検査結果と現状、そしておすすめの肌ケア方法

皮膚生検査は5分程度で終わるものなので、診察室で行われました。息子は麻酔の注射のときに大泣きしていましたが、皮膚の一部をくり抜くときは麻酔が効いているので全く痛がりません。むしろ、先生があやしてくれていたので「キャッ♪キャッ♪」と笑っていました。

そして、1ヶ月後。「尋常性魚鱗癬で間違いないだろう」という検査結果が出ました。尋常性魚鱗癬かもしれないと最初聞いたときは不安やとまどいもありましたが、病名がはっきりわかったことで今後どう肌ケアすればいいのかも知れたので、皮膚生検査をして良かったと今は思っています。

とはいえ、息子の症状は軽度なので肌ケアはあまり特別なものではありません。することと言えば、

・朝とお風呂上がりに市販のローションと保湿クリームを塗る
・お風呂は保湿入浴剤を入れて、ちょっとぬるめにする
・低刺激性の石鹸を使用する

この3つぐらいです。「これだけ?」って拍子抜けするかもしれませんが、この3つをやるだけで息子の肌の赤みはひき、乾燥も落ち着いたので「子どもの肌が乾燥しているなー」と感じる人は騙されたと思ってやってみてください。

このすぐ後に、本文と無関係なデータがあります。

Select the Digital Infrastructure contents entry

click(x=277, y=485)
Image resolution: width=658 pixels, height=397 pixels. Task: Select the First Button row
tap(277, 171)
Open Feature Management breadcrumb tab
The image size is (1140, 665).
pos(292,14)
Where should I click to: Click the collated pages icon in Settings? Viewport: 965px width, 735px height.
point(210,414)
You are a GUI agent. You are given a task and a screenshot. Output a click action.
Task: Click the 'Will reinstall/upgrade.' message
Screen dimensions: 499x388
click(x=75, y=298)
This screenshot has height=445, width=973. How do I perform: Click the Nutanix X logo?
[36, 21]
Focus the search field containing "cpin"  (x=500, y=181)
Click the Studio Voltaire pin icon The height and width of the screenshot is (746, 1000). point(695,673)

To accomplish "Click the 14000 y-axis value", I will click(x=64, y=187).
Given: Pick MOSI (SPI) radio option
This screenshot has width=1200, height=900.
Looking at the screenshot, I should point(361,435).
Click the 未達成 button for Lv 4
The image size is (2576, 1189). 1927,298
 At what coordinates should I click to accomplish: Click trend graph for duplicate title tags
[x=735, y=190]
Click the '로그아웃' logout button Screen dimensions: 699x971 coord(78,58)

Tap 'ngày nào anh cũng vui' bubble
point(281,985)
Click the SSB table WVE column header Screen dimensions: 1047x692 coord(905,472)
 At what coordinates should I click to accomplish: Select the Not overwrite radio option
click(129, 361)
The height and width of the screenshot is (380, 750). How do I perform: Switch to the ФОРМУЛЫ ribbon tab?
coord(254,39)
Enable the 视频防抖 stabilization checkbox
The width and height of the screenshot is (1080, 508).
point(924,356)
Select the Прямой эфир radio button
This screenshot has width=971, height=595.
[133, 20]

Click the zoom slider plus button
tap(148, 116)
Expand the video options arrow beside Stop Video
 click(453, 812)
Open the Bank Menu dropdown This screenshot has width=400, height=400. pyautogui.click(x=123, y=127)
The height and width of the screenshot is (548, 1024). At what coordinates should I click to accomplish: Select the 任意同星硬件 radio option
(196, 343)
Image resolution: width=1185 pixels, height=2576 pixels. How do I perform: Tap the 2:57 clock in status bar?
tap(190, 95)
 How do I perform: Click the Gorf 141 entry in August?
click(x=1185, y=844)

乾燥が気になったら自宅で簡単にできる肌ケアをしてみて!

産婦人科での1ヶ月健診で知った息子の肌トラブル。尋常性魚鱗癬は完治するものではありませんが、毎日肌ケアをしているので症状は落ち着いています。肌ケアすることで子どもと毎日触れ合うことができるので、悲観せず楽しみながら病気と付き合っていきたいと思っています。子どもの肌の乾燥が気になる方は、今回紹介した肌ケアをしてみてくださいね。それでも改善されなかったら、一度皮膚科へ行ってみてはいかがでしょうか。